▸ **練習問題**:
1 > 吃音についての抜粋では、ライフスタイルを変えることはナラティヴ・アプローチにおいて何から何へ変えることでもあるとされていますか。
2 > 吃音についての抜粋を、最後の文の後から書き進めてください。

いわゆる吃音症状は、自分の意志に関係なく、自然にどもってしまうことなので自分の力では変えることはできませんが、自分が決めたライフスタイルは、決心し直せば、自分で変えることができます。氷山説の水面下の行動、思考、感情を変えることで、ライフスタイルは変わり、ライフスタイルを変えることで、行動、思考、感情は変わります。ライフスタイルを変えることは、ナラティヴ・アプローチの、「吃音否定の物語」から「吃音肯定の物語」に変えることでもあります。
 
 どもりを治したいのニーズの奥に
 「子どもや親には治したいとのニーズがある。それに応えるのが臨床家として当然だ」という意見があります。相手の気持ちに寄り添っているように思えますが、吃音を確実に改善できる時代がきて初めて、そのニーズに応えられます。治せないものを、治したいとの思いに共感すると、治さなければならないの物語をより強化してしまうことになります。

▸ **データ**:

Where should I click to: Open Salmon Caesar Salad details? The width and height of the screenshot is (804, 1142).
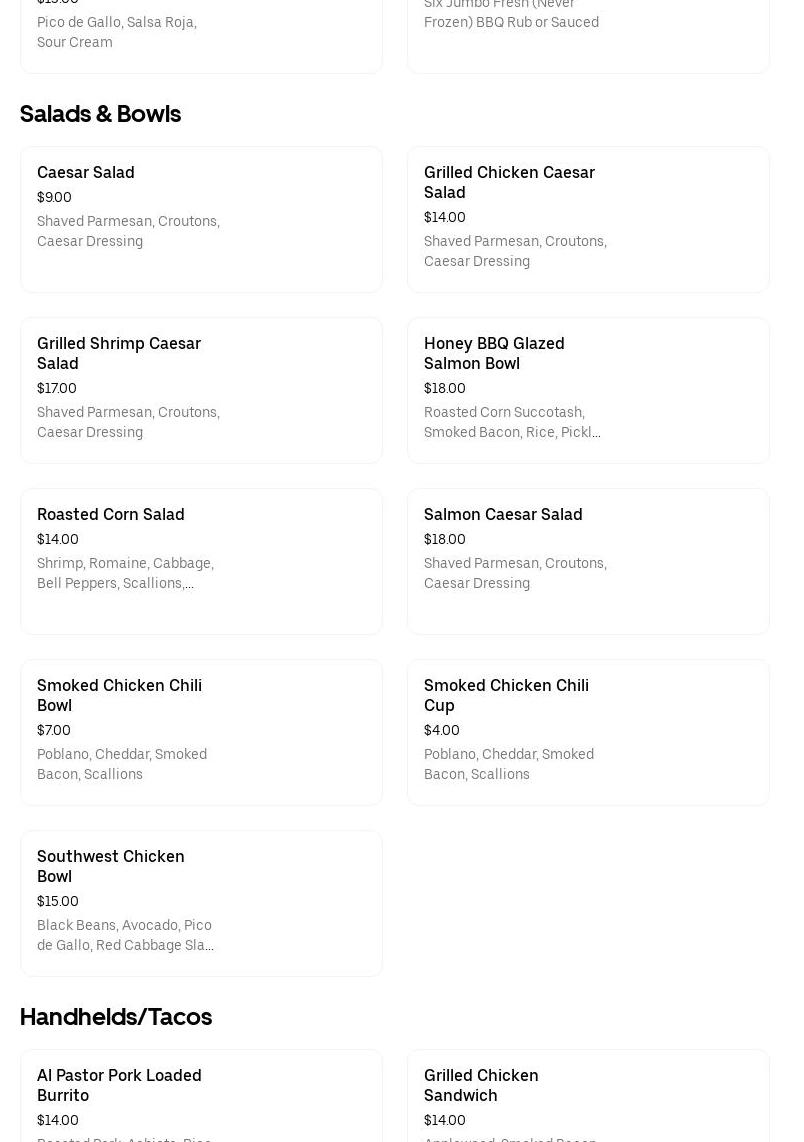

▸ **解答例**:
1 > 「吃音否定の物語」から「吃音肯定の物語」へ変えることです。

2 >
 私たちは、「治したい」と子どもが言ったら「なんで治したいの?」と、対話をしながら明らかにしていきます。治したいのニーズの奥には、友だちがほしい、学校で気持ちよく過ごしたいなどの当然の欲求があります。吃音は治せないけれど、友だちを作るにはどうすればいいか、音読や発表をどのように考えたら、学校で気持ちよく過ごすことをできるかは、一緒に考えられます。さらには、「幸せに生きたい」が奥にあるニーズだと思うので、どうしたら幸せに生きられるかを考えます。その時、「どもりが改善したら何々しよう」ではなく、「吃音と共に、豊かに幸せに生きる」を考えた方が現実的です。
吃音が治ること、改善することが必ずしもその人の幸せにつながらないことは、長年吃音と共に生きてきた人ならわかるでしょう。吃音が治ったとしても、改善されたとしても、バラ色の人生がくるわけではないのです。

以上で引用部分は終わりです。